Dr. Tom Nighswander honored with Meritorious Service Award at 2019 Spring Commencement
by Michelle Saport |
Tom Nighswander, M.D., has been a leader and innovator in rural health in Alaska - and the world - since 1972, working to improve health care by adapting technologies, sharing knowledge and treating patients one on one.
Originally from Kent, Ohio, Nighswander married his high school sweetheart Ruth in June of 1964 - and they left for Peace Corps training the very next day. Expecting to be teachers, they found themselves working on a tuberculosis crisis in Malawi.
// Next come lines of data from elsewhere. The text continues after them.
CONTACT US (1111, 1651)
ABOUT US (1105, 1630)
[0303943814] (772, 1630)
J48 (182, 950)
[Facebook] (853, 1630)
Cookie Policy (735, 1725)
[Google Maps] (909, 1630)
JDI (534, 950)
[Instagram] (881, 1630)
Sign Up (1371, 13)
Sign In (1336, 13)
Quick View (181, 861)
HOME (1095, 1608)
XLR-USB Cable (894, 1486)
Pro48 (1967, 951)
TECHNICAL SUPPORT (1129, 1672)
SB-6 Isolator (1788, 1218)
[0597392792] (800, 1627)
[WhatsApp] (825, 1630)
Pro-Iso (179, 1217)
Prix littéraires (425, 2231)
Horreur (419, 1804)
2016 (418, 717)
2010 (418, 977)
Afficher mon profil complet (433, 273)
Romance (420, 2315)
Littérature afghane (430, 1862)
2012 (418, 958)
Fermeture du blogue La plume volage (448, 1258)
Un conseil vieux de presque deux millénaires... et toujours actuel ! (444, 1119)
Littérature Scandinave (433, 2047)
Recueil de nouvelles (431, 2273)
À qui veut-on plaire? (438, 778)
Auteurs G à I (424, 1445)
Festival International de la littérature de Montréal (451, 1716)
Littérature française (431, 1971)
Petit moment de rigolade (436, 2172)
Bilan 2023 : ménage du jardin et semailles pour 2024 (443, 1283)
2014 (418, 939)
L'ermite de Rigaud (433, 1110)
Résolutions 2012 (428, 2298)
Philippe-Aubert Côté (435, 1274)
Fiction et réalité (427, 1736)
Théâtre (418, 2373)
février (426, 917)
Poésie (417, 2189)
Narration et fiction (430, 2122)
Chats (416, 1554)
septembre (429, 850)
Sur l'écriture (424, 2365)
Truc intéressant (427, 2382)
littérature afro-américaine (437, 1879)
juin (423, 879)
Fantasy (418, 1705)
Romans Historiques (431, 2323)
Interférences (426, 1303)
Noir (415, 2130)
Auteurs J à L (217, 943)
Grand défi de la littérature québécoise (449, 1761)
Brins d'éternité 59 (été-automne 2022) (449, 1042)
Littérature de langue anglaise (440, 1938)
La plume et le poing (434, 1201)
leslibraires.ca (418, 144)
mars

Inspired by their experience, Nighswander completed a medical degree at Case Western Reserve University and launched his career with the Public Health Service in Alaska where he has worked with the Alaska Native Medical Center to improve health care in remote areas.
Nighswander's vision to expand access to health care also includes innovative solutions. From 1999 to 2007, he formed the Alaska Telehealth Advisory Commission to advance health care with telecommunications. This gave rise to Alaska's eHealth Network, enabling patients and health care professionals to consult electronically throughout the state.
Nighswander has also dedicated the last 20 years as a professor and regional dean of the WWAMI Regional Medical Education Program, with the goal of increasing the number of physicians in underserved areas across Washington, Wyoming, Alaska, Montana and Idaho.
Additionally, Nighswander's community service extends well beyond the workplace. He has chaired a host of committees, addressing issues from alcohol abuse to cancer research, and has served on the executive boards of Commonwealth North, United Way and many other nonprofit organizations.
The Nighswanders returned to Malawi twice - the first time in 1984 when the Ministry of Health recruited them for a year-long assignment to develop a National Health Plan. The second time was in 2000, when a friend asked them to help set up the Malawi Children's Village, a program to provide basic needs and education for some 3,000 orphans. Ever since, they have dedicated several weeks a year living and working in the village.